→ WHAT YOU NEED TO DO:
After locating the line that contains "eBikeJoy! (971, 983)" in the data below, set down exactly that line and each one after it through the line that contains "Blog (1559, 47)", and nothing more.

(Records drawn from a dataset)

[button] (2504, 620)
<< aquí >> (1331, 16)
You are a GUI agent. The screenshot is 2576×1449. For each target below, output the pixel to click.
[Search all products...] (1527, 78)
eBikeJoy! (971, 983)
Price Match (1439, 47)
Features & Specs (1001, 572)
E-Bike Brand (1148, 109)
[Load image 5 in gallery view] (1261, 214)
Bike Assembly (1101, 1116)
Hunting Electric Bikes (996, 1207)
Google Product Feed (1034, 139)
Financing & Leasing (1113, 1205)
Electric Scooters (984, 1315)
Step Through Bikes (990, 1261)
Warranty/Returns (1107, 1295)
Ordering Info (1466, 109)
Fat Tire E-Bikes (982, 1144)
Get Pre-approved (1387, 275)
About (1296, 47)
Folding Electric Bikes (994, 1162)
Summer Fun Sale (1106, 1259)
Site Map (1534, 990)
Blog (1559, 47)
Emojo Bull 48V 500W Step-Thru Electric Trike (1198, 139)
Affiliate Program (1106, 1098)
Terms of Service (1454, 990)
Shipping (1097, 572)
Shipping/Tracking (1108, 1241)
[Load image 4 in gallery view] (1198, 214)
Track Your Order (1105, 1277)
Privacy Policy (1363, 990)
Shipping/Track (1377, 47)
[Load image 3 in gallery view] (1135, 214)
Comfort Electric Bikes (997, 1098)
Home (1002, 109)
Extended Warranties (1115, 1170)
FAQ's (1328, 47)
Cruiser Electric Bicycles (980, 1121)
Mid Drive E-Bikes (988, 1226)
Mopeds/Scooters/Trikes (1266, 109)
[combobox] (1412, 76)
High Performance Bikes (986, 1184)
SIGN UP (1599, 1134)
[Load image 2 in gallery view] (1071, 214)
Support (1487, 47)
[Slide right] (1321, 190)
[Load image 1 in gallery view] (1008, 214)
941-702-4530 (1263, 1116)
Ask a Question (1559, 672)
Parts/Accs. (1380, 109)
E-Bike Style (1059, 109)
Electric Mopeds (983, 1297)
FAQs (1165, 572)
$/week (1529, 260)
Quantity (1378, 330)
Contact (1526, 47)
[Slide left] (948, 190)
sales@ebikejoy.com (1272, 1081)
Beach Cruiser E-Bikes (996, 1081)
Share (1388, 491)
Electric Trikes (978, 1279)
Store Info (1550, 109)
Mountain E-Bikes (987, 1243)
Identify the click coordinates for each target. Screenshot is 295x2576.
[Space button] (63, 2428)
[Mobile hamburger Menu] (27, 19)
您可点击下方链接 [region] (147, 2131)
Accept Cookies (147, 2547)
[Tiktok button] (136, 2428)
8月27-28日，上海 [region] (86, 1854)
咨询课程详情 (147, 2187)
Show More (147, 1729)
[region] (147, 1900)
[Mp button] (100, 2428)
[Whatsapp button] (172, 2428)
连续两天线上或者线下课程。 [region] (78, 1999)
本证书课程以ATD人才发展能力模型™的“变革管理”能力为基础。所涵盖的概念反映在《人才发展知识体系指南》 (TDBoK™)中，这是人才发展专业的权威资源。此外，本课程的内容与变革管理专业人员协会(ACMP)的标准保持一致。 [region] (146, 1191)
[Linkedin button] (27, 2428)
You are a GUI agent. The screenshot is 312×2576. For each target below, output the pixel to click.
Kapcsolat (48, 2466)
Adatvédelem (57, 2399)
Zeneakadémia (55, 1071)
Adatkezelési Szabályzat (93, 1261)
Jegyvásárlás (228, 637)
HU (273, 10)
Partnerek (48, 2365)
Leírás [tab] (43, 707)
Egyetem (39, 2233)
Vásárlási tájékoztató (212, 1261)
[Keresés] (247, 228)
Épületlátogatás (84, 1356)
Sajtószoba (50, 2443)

→ ANSWER SECTION:
eBikeJoy! (971, 983)
Price Match (1439, 47)
Features & Specs (1001, 572)
E-Bike Brand (1148, 109)
[Load image 5 in gallery view] (1261, 214)
Bike Assembly (1101, 1116)
Hunting Electric Bikes (996, 1207)
Google Product Feed (1034, 139)
Financing & Leasing (1113, 1205)
Electric Scooters (984, 1315)
Step Through Bikes (990, 1261)
Warranty/Returns (1107, 1295)
Ordering Info (1466, 109)
Fat Tire E-Bikes (982, 1144)
Get Pre-approved (1387, 275)
About (1296, 47)
Folding Electric Bikes (994, 1162)
Summer Fun Sale (1106, 1259)
Site Map (1534, 990)
Blog (1559, 47)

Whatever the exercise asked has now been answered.